In a conversation last week, I spoke the words, "Live simply, but live passionately." We were discussing the lifestyle of people who were on the verge of retirment. At forty-three years old, I have some time before that happens. But, at the same time, in a world that operates on a 24/7 schedule, living simply has its benefits. Chasing the almighty dollar does not really seem to have the same appeal as it did even ten years ago.
There is a lot to be said for the quietness of the front porch watching the sun set sipping a nice warm mug of coffee. Maybe it is because I am a country girl. I always have been in my heart of hearts. All these years living in the ever expanding urban sprawl has never taken away the self that lives deep within my being.
For the last two summers I have vacationed in the place where my roots are firmly planted.

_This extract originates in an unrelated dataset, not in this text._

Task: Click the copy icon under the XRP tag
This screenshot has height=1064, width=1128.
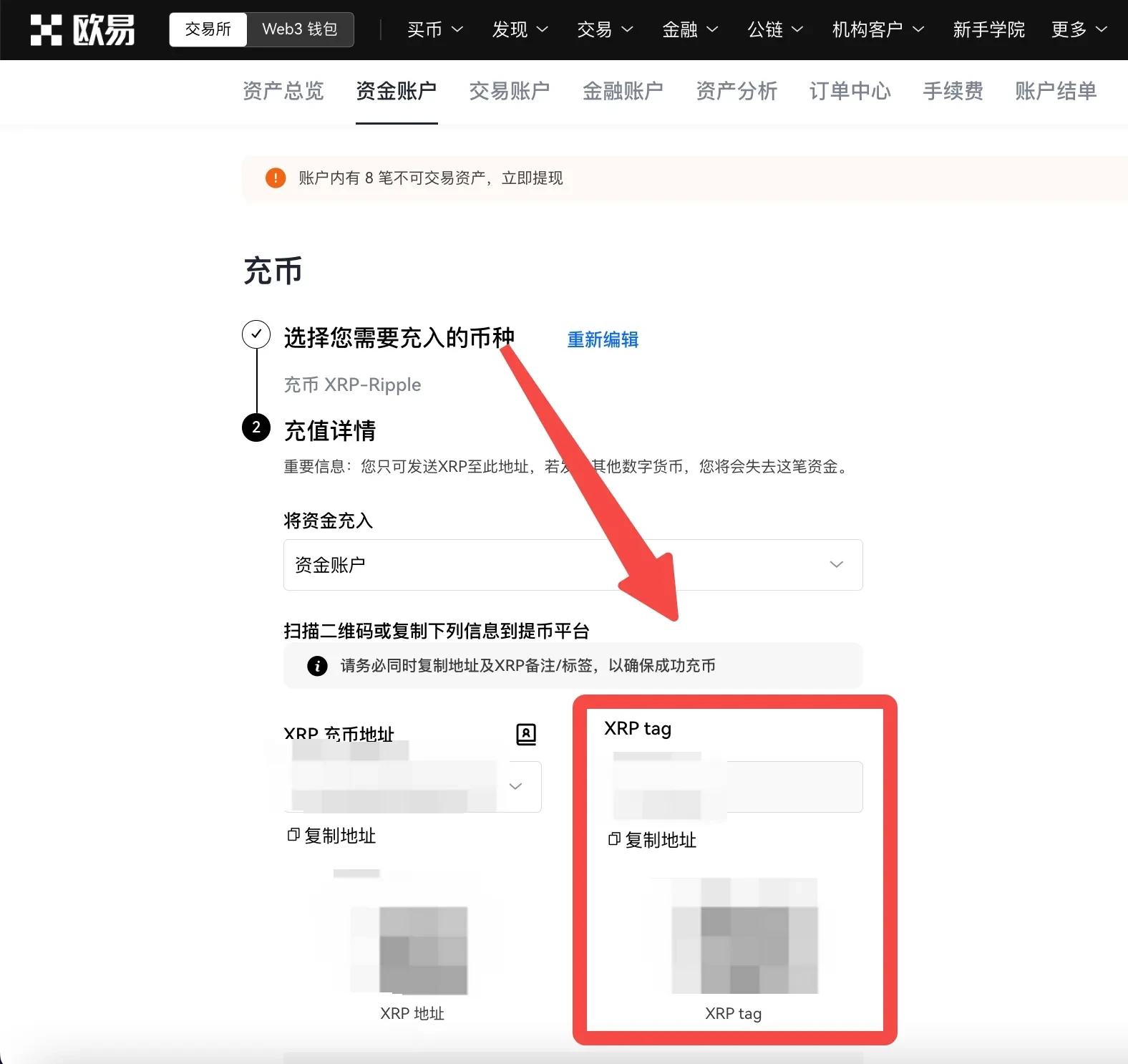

I have returned to the home of my mother where I have been able to reflect on life and conduct introspection in earnest. I suppose it helps that my mother still lives there and is available for those moments when you really need that motherly advice. I am grateful for my mother everyday. On my mother's front porch are two chairs that rock. I had not felt that warmth, comfort and sense of belonging in a long time. Just sitting there rocking with my mother, not saying anything at all.
My mother has been my rock in this world since the day I was born. No matter what happened; no matter what mistakes I made; or no matter where I lived my mother has always been there for me. As we sat there on the front porch, she would glance over at me knowing...with that mother's all knowing look...and patiently wait for me to say something; anything. She knew that things were going terribly wrong in my life, and waited for me to tell her...when I was ready.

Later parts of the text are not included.